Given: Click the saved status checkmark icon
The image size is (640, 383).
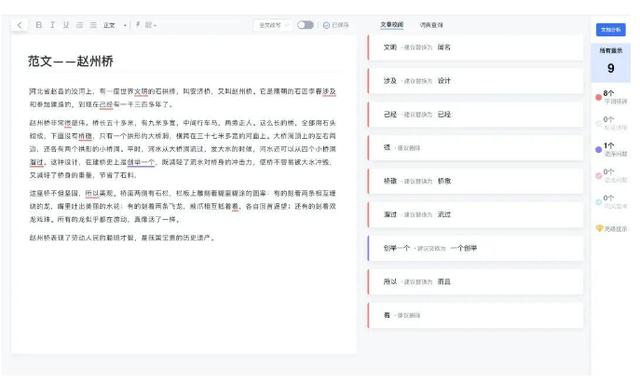Looking at the screenshot, I should pyautogui.click(x=326, y=25).
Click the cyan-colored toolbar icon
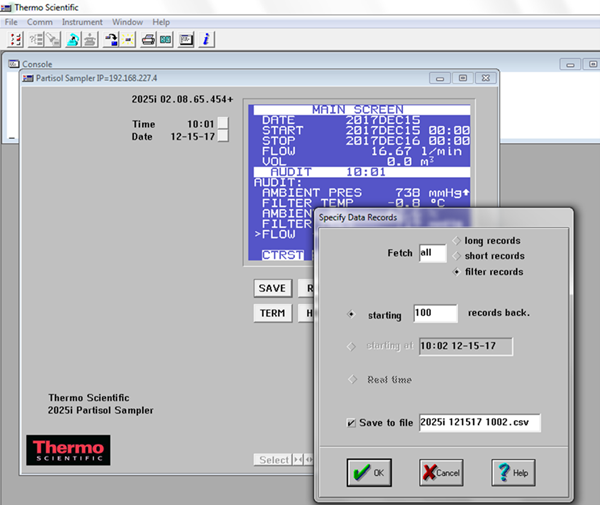 point(72,40)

══════════

## Directions:
Please write out exactly the lines from the one containing "The image size is (640, 383)." through the last line of the records above, and leave out any pictures.

## Answer below:
The image size is (640, 383).
Looking at the screenshot, I should pyautogui.click(x=326, y=25).
Click the cyan-colored toolbar icon
 point(72,40)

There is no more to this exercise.